Results 1 to 12 of 12
  1. #1
    Join Date
    Jun 2007
    Location
    UK and Hong Kong
    Posts
    243

    Need urgent help from HyperVM/XEN experts!

    Hello,

    I am having some very strange problems with my HyperVM host node.

    Here is the set-up.

    i7-950 Processor
    2x2TB HDD in SW RAID1
    24GB DDR3 RAM
    CentOS 5.6
    HyperVM with XEN

    I have some 26 VMs running on the server and in the last week, the server has managed to 'crash' 4 times requiring a total reboot of the whole machine.

    I thought it may be one of the users using too much CPU or somthing but having ensured that the allowances for each VM was set to a sensible level, it still happened.

    Now, what happens is that all the VMs can still be pinged. Just none of the services work. No SSH, no HTTP, nothing.

    The host node itself can also be pinged as well as get to the login screen of both the HyperVM control panel and SSH. However, you cannot get pased the login.

    To resolve, I have to do a hard reset of the whole server.

    This particular node is clearly unstable and I am desperatly seeking a solution.

    If there are any experts out there, I would be willing to pay for your expert time (assuming it is affordable )

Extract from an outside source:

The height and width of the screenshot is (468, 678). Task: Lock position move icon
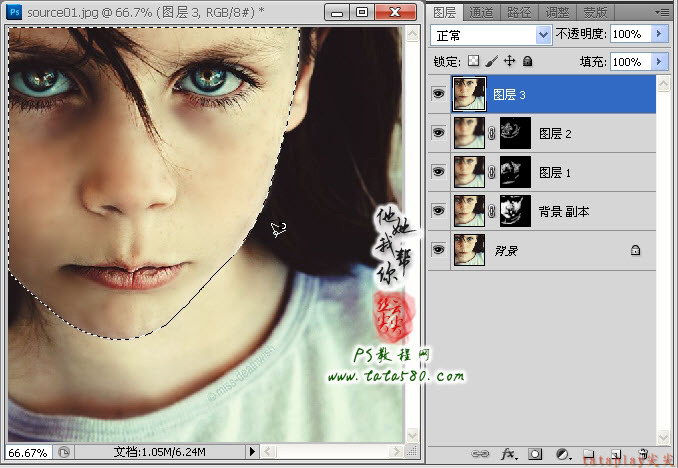coord(510,61)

    At the moment the VPS is running fine. Since it seems to happen between a 24 and 48 hour period, I would hopefully be able to find someone to take a look, find and resolve the issue before the next 'problem'.

    Cheers in advance all!

  2. #2
    Join Date
    Jul 2008
    Posts
    456
    It sounds like you have an issue which is affecting your networking, probably some sort of flooding / DOS attack or even a VM user overloading their connection.

    Regardless, finding the source of the issue should be very simple.

  3. #3
    Join Date
    Jun 2007
    Location
    UK and Hong Kong
    Posts
    243
    I sincerely hope it is simple. I really hope it is not some underlying problem with the software or physical components of the server....

    There was one account that used 7* more processing power than the rest of the VMs combined, but this would be the case for days and days and the server would run without a hitch. I booted it just in case, but I have no idea if it is actually making an affect...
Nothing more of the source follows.